Quello che resta quindi è il gameplay, che qui si ripresenta con gli stessi cronici problemi di sempre. Le sezioni di “parkour” sono sempre avvincenti e frenetiche quando tutto fila per il verso giusto, ovvero quando si segue il percorso prestabilito a tavolino dai programmatori. Ma appena si esce dal selciato, ritornano i problemi di un sistema di controllo contestuale, che lascia all’ambiente e non al giocatore il vero controllo delle azioni di Ezio. D’altra parte, il combattimento torna sostanzialmente invariato: di nuovo c’è la balestra, di fatto una versione potenziata dei pugnali da lancio, e la possibilità di concatenare uccisioni dopo aver effettuato il primo assassinio.


Ubisoft ha evidentemente, e lodevolmente tentato di mettere più carne al fuoco possibile sotto il mero profilo di gioco. Ogni zona di Roma è controllata dai Borgia, e per liberarla va abbattuta una torre previo prima aver ucciso il comandante di zona. Ritorna Leonardo con i suoi avveniristici gadget, e questa volta dovremmo anche andare in missione per distruggere alcune delle sue macchine belliche, finite nelle pericolose mani del nemico. Tornano anche le sezioni puramente d’esplorazione e platform, qui denominate “le tombe di Romolo”, e vi è l’opportunità di assoldare e addestrare reclute per farli pian piano diventare degli spietati assassini.

Tutto questo fa si che cose da fare non manchino davvero mai. Quello che manca, o che è mancato per me, è il coinvolgimento emotivo da parte del giocatore in tutto questo, e senza questo indispensabile fattore i limiti e i difetti risultano molto più evidenti di quanto potessero apparire in AC2. Roma è realizzata davvero splendidamente, specialmente in alcuni dei suoi luoghi più caratteristici e famosi (entrare per la prima volta nel Pantheon è davvero qualcosa di speciale), ma la corruzione, gli intrighi, la sofferenza che dovrebbe attanagliarla non vengono mai veicolati convincentemente.

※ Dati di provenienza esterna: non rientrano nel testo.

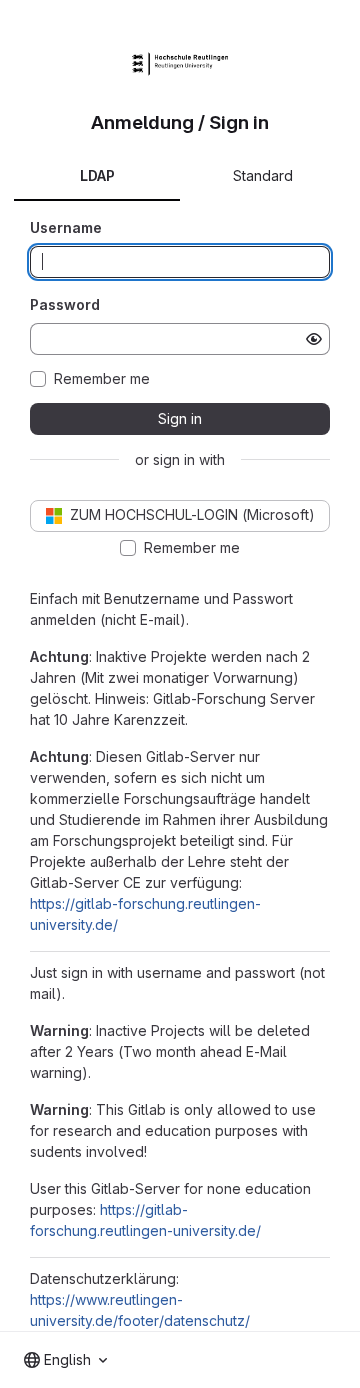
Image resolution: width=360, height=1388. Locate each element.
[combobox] (65, 1360)
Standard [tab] (263, 175)
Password (65, 304)
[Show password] (314, 339)
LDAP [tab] (97, 175)
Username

Senza tirarla ancora per le lunghe, Assassin’s Creed Brotherhood è un titolo poco più che discreto. Nonostante l’aggiunta di molti elementi positivi (menzione speciale per il multiplayer, davvero carino), l’insignificanza della trama di questo episodio e il lacunoso design delle missioni mettono in luce gli strutturali limiti del gameplay, dando corpo ad un’esperienza perlopiù dimenticabile, se non addirittura frustrante in taluni frangenti.